>>>

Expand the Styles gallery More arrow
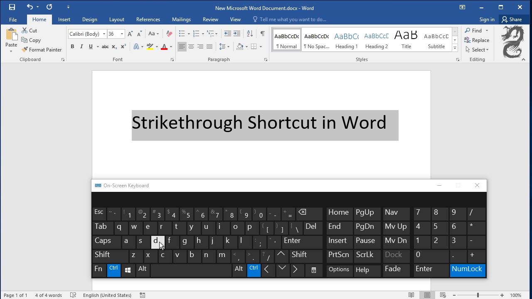 455,48
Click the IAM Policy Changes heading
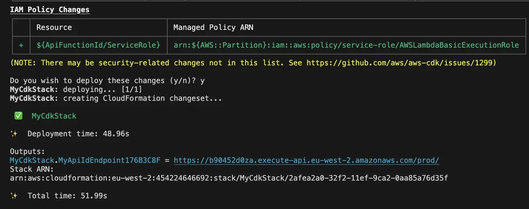 (x=49, y=10)
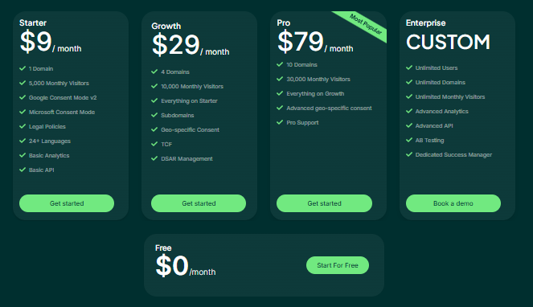533x307 pixels.
Task: Click checkmark beside Unlimited Users
Action: pyautogui.click(x=409, y=68)
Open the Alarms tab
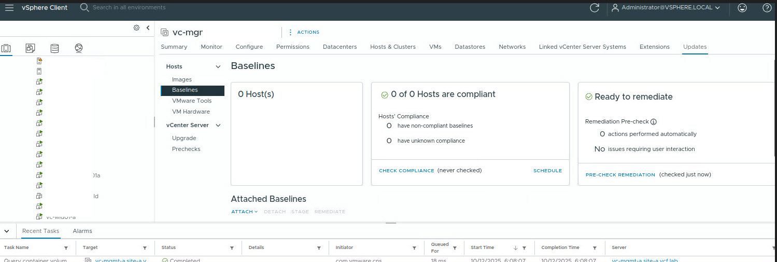The width and height of the screenshot is (777, 262). click(x=82, y=231)
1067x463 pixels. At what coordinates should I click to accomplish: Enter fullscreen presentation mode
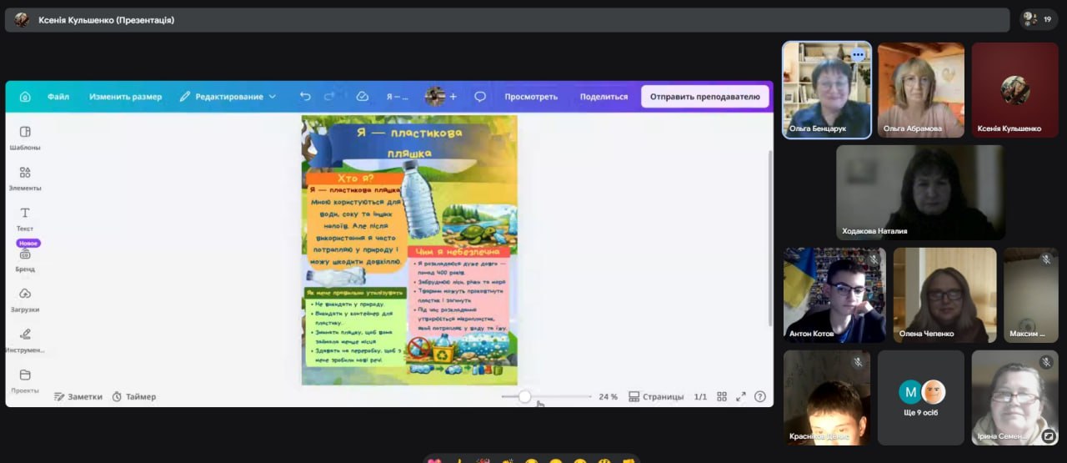(x=741, y=397)
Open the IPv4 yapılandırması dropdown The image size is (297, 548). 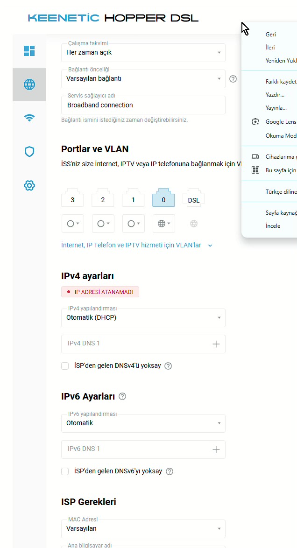point(143,318)
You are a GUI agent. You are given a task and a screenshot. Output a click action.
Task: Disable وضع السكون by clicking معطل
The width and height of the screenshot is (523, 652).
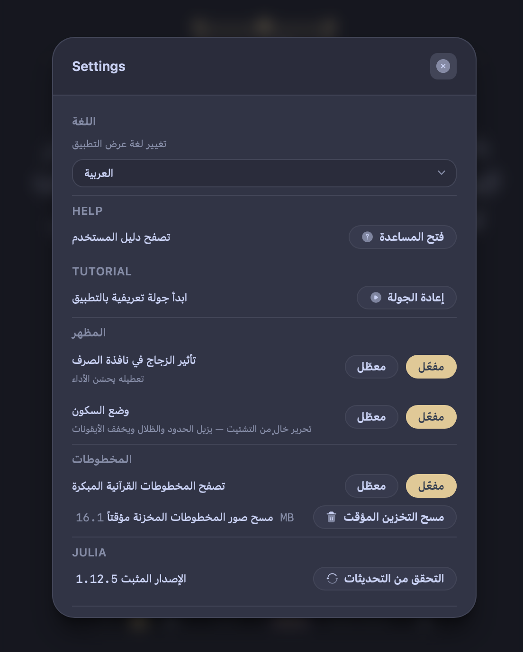pos(371,417)
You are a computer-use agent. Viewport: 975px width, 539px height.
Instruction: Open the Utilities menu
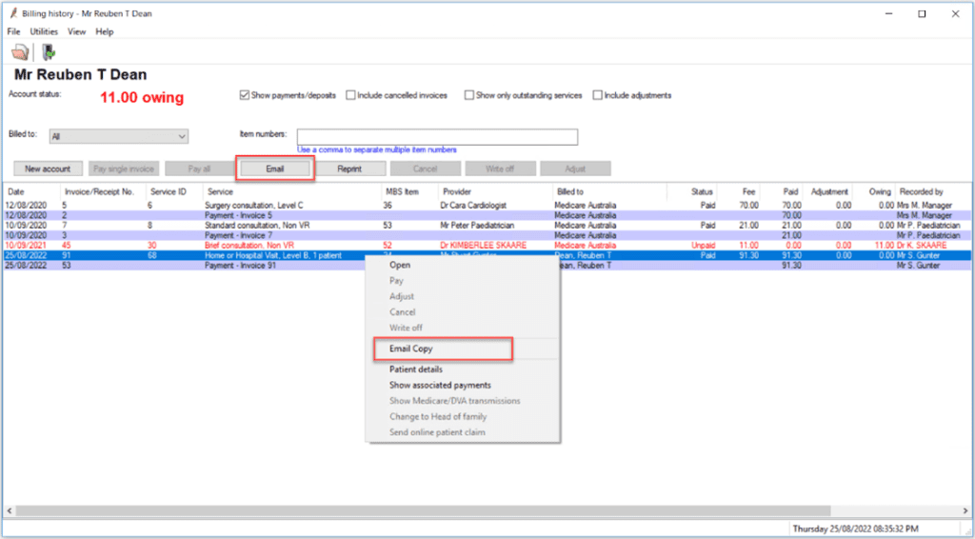click(44, 31)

<<<

- **Exercise directions**
Wherever the string "agent" appears in a line of the records, copy that line.

- **Written answer**
You are a GUI agent. You are given a task and a screenshot. Output a click action.
You are a computer-use agent. Viewport: 975px width, 539px height.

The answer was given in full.